Exercise:
Of the material below, the lines to be retyped are those from the line containing "Instruction: Open the help question mark icon" through the line containing "The image size is (207, 107).", inclusive; reproduce them exactly.

Source data Block Start

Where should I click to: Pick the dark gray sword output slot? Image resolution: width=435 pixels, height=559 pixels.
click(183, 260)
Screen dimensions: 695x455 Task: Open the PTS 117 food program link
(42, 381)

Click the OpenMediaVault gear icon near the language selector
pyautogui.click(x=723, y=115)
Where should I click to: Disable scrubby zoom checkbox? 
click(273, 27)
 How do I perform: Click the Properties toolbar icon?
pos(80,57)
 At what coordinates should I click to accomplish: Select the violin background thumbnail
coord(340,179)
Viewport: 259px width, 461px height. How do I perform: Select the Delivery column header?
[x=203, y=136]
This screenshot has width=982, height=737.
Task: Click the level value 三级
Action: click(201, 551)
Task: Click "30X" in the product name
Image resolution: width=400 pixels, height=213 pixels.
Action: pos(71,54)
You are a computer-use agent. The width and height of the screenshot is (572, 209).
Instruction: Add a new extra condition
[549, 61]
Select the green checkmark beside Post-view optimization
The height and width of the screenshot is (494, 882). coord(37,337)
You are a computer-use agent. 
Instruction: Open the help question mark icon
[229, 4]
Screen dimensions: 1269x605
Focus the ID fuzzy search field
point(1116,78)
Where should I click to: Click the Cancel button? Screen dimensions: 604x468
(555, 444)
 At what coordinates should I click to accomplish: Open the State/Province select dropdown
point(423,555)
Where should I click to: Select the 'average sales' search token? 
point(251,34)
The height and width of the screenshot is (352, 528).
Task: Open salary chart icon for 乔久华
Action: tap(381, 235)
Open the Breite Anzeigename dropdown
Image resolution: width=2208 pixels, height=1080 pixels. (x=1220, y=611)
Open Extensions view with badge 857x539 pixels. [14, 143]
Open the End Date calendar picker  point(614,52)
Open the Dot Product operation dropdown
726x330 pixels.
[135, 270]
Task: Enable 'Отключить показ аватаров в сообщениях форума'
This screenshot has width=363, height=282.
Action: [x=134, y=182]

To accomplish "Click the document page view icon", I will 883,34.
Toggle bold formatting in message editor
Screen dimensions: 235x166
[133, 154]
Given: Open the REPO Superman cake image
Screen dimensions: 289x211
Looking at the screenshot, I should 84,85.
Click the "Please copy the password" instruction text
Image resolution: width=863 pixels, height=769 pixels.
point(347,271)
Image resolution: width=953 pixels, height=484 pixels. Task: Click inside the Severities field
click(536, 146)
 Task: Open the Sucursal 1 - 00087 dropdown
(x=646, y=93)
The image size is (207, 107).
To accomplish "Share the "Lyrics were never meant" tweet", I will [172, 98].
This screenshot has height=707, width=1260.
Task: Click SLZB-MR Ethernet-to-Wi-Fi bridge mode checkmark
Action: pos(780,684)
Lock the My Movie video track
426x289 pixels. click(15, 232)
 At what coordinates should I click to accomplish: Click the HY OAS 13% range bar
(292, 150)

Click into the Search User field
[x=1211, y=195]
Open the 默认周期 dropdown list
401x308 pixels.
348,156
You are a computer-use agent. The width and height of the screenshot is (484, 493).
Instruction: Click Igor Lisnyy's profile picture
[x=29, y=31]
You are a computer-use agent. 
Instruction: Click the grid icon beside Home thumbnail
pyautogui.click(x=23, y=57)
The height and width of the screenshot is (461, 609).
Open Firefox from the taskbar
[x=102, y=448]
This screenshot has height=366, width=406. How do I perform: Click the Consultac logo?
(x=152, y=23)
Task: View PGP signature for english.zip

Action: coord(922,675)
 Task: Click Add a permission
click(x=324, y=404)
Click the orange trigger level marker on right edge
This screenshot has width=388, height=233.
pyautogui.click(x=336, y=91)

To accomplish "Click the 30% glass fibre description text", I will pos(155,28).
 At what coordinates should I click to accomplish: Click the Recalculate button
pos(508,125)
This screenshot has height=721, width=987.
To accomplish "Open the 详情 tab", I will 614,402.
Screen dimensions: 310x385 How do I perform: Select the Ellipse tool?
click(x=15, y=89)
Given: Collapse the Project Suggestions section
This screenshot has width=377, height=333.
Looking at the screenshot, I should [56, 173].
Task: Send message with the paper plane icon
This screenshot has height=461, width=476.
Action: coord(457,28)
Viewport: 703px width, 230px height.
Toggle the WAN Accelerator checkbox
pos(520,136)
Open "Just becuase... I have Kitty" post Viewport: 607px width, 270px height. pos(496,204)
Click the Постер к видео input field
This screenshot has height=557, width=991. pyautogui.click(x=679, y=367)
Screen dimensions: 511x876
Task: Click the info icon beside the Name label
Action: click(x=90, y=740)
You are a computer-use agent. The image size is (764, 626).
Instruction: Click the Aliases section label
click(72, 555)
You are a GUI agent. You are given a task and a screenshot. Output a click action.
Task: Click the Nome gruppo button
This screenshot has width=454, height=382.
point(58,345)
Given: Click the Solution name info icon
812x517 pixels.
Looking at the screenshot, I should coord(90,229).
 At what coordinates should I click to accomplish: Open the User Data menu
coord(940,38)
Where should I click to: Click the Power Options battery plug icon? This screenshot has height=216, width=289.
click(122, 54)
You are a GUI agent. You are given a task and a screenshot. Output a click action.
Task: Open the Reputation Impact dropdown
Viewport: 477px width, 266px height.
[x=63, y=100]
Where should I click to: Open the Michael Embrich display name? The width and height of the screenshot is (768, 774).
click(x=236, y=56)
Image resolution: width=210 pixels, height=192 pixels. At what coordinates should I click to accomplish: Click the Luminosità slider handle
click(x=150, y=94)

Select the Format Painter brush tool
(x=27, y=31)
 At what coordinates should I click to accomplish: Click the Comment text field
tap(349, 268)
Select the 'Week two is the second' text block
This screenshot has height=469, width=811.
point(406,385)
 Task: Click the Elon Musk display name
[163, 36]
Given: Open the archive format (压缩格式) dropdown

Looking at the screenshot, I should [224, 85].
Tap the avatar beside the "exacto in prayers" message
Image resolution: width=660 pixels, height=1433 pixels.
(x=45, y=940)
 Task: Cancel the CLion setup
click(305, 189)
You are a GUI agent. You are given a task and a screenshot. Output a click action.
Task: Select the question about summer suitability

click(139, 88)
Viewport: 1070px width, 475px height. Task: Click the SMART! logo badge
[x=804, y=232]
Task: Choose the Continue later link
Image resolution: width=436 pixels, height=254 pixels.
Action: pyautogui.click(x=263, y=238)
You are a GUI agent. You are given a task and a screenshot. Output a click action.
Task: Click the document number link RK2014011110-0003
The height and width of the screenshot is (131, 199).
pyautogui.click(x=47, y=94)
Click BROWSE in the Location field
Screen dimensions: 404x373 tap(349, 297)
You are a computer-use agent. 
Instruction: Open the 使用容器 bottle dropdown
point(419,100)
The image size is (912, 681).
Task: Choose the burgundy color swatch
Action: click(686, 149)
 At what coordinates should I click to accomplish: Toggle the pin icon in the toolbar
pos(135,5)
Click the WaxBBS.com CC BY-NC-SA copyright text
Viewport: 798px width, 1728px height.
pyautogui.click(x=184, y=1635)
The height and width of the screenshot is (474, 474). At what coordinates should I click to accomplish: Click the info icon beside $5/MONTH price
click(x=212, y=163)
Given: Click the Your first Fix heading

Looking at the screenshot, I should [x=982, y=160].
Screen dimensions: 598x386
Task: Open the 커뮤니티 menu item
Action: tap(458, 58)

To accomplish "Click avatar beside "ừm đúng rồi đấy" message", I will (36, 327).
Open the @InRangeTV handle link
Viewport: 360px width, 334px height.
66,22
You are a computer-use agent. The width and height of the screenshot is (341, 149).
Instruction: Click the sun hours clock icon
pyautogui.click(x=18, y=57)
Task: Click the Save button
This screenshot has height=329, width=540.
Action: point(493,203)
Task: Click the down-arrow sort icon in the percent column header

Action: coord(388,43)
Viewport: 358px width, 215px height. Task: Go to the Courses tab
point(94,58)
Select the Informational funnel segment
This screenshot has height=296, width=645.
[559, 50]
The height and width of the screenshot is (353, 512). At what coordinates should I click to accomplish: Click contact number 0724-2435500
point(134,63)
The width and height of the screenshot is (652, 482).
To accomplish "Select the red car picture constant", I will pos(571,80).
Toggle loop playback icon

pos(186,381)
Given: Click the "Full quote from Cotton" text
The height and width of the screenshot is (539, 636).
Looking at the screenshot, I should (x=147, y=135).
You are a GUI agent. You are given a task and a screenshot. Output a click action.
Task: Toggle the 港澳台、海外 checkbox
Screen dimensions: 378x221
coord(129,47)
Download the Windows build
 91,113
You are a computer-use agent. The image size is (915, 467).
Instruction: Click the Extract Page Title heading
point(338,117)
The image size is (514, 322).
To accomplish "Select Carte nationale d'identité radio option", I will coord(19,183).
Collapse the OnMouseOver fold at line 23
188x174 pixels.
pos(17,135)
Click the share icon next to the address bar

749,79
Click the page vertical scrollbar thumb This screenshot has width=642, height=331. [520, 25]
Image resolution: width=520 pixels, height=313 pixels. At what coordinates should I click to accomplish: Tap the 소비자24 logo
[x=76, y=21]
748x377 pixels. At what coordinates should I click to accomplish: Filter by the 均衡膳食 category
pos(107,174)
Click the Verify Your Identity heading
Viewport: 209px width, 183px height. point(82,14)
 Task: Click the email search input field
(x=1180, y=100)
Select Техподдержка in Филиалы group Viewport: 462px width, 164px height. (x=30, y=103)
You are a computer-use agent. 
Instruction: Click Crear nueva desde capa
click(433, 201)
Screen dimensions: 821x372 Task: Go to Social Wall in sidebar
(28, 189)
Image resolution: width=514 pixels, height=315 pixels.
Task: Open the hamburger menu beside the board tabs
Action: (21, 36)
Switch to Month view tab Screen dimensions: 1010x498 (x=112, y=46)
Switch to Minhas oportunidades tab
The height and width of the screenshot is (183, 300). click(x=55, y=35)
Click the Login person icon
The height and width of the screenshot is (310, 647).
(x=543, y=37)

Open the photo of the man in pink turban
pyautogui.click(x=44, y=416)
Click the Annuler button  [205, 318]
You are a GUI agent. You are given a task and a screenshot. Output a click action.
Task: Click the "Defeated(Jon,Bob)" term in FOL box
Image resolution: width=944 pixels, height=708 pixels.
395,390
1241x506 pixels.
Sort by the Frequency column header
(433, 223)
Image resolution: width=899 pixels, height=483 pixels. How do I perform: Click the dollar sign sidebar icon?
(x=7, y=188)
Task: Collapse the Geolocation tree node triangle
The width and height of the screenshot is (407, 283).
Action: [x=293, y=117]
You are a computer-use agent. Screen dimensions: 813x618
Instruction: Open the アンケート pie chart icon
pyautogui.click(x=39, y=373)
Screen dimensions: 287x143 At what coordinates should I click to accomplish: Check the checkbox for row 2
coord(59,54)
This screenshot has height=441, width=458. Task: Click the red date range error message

Source data Block End

Task answer:
Instruction: Open the help question mark icon
[229, 4]
Screen dimensions: 1269x605
Focus the ID fuzzy search field
point(1116,78)
Where should I click to: Click the Cancel button? Screen dimensions: 604x468
(555, 444)
 At what coordinates should I click to accomplish: Open the State/Province select dropdown
point(423,555)
Where should I click to: Select the 'average sales' search token? 
point(251,34)
The height and width of the screenshot is (352, 528).
Task: Open salary chart icon for 乔久华
Action: tap(381, 235)
Open the Breite Anzeigename dropdown
Image resolution: width=2208 pixels, height=1080 pixels. (x=1220, y=611)
Open Extensions view with badge 857x539 pixels. [14, 143]
Open the End Date calendar picker  point(614,52)
Open the Dot Product operation dropdown
726x330 pixels.
[135, 270]
Task: Enable 'Отключить показ аватаров в сообщениях форума'
This screenshot has width=363, height=282.
Action: [x=134, y=182]

To accomplish "Click the document page view icon", I will 883,34.
Toggle bold formatting in message editor
Screen dimensions: 235x166
[133, 154]
Given: Open the REPO Superman cake image
Screen dimensions: 289x211
Looking at the screenshot, I should 84,85.
Click the "Please copy the password" instruction text
Image resolution: width=863 pixels, height=769 pixels.
point(347,271)
Image resolution: width=953 pixels, height=484 pixels. Task: Click inside the Severities field
click(536, 146)
 Task: Open the Sucursal 1 - 00087 dropdown
(x=646, y=93)
The image size is (207, 107).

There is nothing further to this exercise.